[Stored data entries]
-- Opening Marker --

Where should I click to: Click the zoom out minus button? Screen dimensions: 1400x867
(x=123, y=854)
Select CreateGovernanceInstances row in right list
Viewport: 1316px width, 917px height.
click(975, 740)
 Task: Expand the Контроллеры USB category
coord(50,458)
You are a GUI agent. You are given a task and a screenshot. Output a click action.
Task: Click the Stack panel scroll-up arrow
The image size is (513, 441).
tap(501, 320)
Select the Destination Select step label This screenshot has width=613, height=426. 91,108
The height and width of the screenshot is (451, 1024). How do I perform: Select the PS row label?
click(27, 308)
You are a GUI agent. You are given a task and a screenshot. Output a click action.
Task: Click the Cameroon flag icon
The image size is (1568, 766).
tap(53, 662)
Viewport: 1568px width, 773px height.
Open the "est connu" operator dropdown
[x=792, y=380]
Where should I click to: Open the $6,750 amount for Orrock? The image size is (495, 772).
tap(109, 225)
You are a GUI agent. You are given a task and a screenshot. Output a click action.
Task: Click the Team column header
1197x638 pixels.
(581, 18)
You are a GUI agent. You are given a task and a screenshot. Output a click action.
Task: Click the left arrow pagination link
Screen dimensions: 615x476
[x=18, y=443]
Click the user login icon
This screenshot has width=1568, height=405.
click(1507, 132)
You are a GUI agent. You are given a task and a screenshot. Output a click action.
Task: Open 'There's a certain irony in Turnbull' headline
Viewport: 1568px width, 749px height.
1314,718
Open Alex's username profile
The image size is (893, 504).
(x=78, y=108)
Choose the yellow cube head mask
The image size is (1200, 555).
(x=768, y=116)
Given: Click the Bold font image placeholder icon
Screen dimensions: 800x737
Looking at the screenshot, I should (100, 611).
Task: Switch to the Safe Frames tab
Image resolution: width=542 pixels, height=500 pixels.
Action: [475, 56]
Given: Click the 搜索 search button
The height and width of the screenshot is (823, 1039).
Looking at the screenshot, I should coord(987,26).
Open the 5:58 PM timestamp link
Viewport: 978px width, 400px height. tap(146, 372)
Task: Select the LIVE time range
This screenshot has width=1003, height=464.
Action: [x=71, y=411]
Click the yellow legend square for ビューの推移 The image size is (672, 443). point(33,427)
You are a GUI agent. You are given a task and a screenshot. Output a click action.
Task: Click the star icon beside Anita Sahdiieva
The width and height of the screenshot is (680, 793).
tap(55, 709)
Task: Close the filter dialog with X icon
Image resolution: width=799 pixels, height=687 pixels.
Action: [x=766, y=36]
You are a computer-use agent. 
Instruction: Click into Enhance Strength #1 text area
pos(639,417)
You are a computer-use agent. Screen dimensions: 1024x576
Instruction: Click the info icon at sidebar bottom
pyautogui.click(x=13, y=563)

-- Closing Marker --

> _Work to be completed_
Set down precisely the lines above between the line holding "Task: Click the Stack panel scroll-up arrow" and the line holding "Task: Click the Team column header", inclusive, and nothing beyond them.

> _Task response_
Task: Click the Stack panel scroll-up arrow
The image size is (513, 441).
tap(501, 320)
Select the Destination Select step label This screenshot has width=613, height=426. 91,108
The height and width of the screenshot is (451, 1024). How do I perform: Select the PS row label?
click(27, 308)
You are a GUI agent. You are given a task and a screenshot. Output a click action.
Task: Click the Cameroon flag icon
The image size is (1568, 766).
tap(53, 662)
Viewport: 1568px width, 773px height.
Open the "est connu" operator dropdown
[x=792, y=380]
Where should I click to: Open the $6,750 amount for Orrock? The image size is (495, 772).
tap(109, 225)
You are a GUI agent. You are given a task and a screenshot. Output a click action.
Task: Click the Team column header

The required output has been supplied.